War may become necessary only to stop evil from triumphing in a way would corrupt the earth (Quran 2:251). For Muslims to participate in war there must be valid justifications, and strict conditions must be fulfilled. A thorough survey of the relevant verses of the Qur’an shows that it is consistent throughout with regard to these rulings on the justification of war, and its conduct, termination and consequences.

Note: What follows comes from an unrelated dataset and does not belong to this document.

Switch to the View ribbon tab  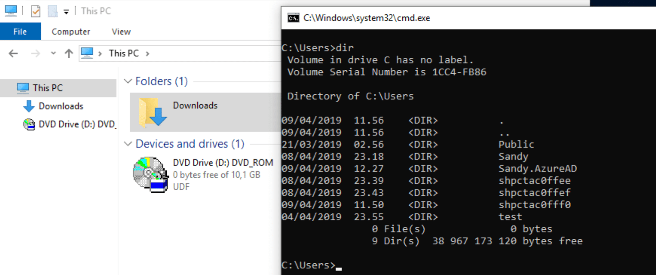point(121,31)
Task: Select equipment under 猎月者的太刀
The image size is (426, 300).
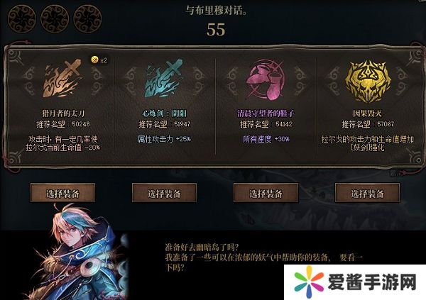Action: tap(62, 193)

Justifications and Conditions for War:
All the battles that took place during the Prophet’s lifetime, under the guidance of the Qur’an and the Prophet, have been surveyed and shown to have been waged only in self-defense or to pre-empt an imminent attack. For more than ten years in Mecca, Muslims were persecuted, but before permission was given to fight, they were instructed to restrain themselves (Quran 4:77) and endure with patience and fortitude: “Pardon and forgive until God gives his command.” (Quran 2:109). See also 29:59; 16:42
After the Muslims were forced out of their homes and their town, and those who remained behind were subjected to even more abuse, God gave His permission to fight: “Permission is given to those who fight because they have been wronged, and God is indeed able to give them victory; those who have been driven from their homes unjustly only because they said, “Our Lord is God”… those who, if they are given power in the land, establish worship and pay the poor-due and enjoin what is good and forbid iniquity.” (Quran 22:39-41)

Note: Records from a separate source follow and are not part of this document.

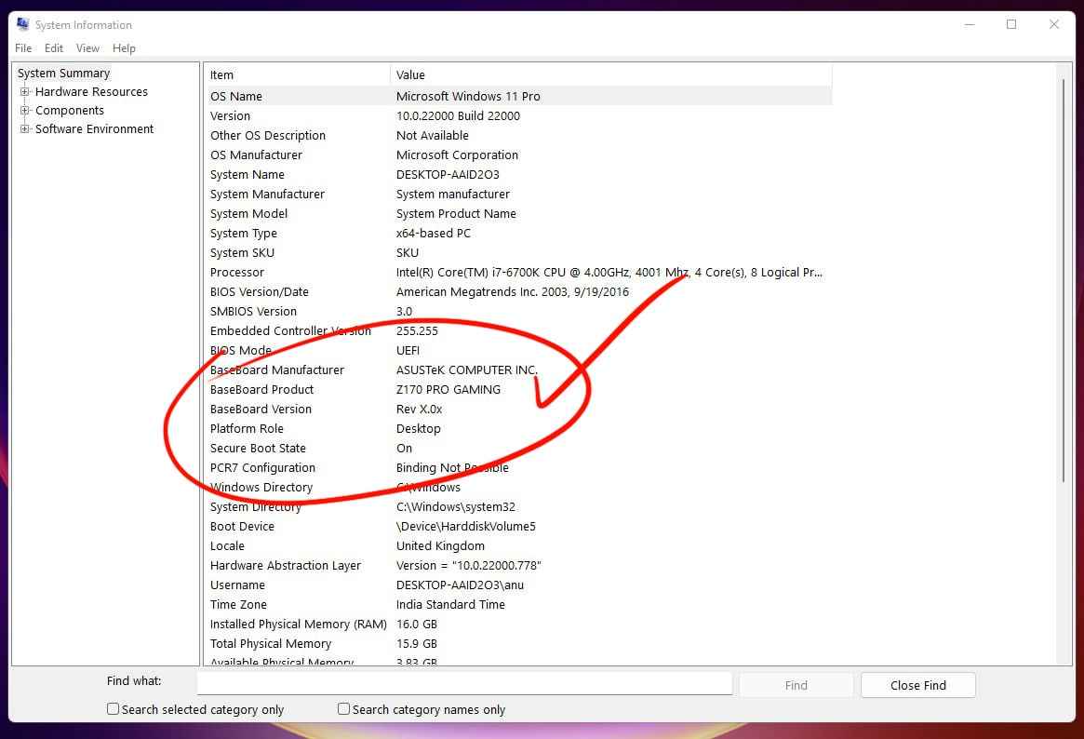Image resolution: width=1084 pixels, height=739 pixels.
Task: Minimize the System Information window
Action: click(x=969, y=25)
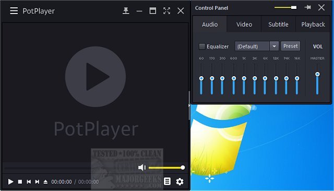Image resolution: width=334 pixels, height=191 pixels.
Task: Mute audio via the speaker icon
Action: [x=142, y=168]
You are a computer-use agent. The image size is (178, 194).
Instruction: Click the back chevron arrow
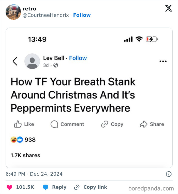click(x=15, y=61)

This is the earliest verse in the Quran related to fighting, which is clearly indicating that such permission is an exceptional allowance responding to a specific situation, and that peaceful conduct is assumed to be the norm for Muslims.
Here, war is seen as justifiable and necessary to defend people’s right to their own beliefs, and once the believers have been given victory, they should not become triumphant or arrogant or have a sense of being a superpower, because the promise of help given above, and the rewards are for those who do not seek to exalt themselves on earth or spread corruption (Quran 28:83).
The first permission in Qur’an to fight also came under similar circumstances. Thus, Qur’an says: “And what reason have you not to fight in the way of Allah and of the weak among the men and the women and the children who say: Our Lord, take us out of this town, whose people are oppressors, and grant us from Thee a friend, and grant us from Thee a helper” (4:75).
This verse is quite clear as to why Muslims should fight. All conditions have been mentioned. Also, justice is very central in Islam and is one of the most fundamental values so much so that Allah’s name is ‘Adil’. And Muslims were subjected to gross injustices; so, permission to fight was given. Again, the words of the verse clearly show, it had nothing to do with spreading of religion.
As the wealthy and powerful often do, the enemies tried to silence the Muhammad, the Prophet and his followers by inflicting inhuman torture on them which has been so well documented by early historians of Islam but when they did not succeed drove them out of their homes and hearth and most of them migrated to Ethiopia and then to Madina. And they were not left in peace even there as their moral and spiritual superiority could not be accepted vis-à-vis their material superiority.
It is in this background that one has to understand Quran’s permission to fight. Moreover, there are strict rules of warfare outlined by the Prophet Muhammad and his successors that prohibit targeting civilians, specifically women and children, or even harming infrastructure or crops used by civilians.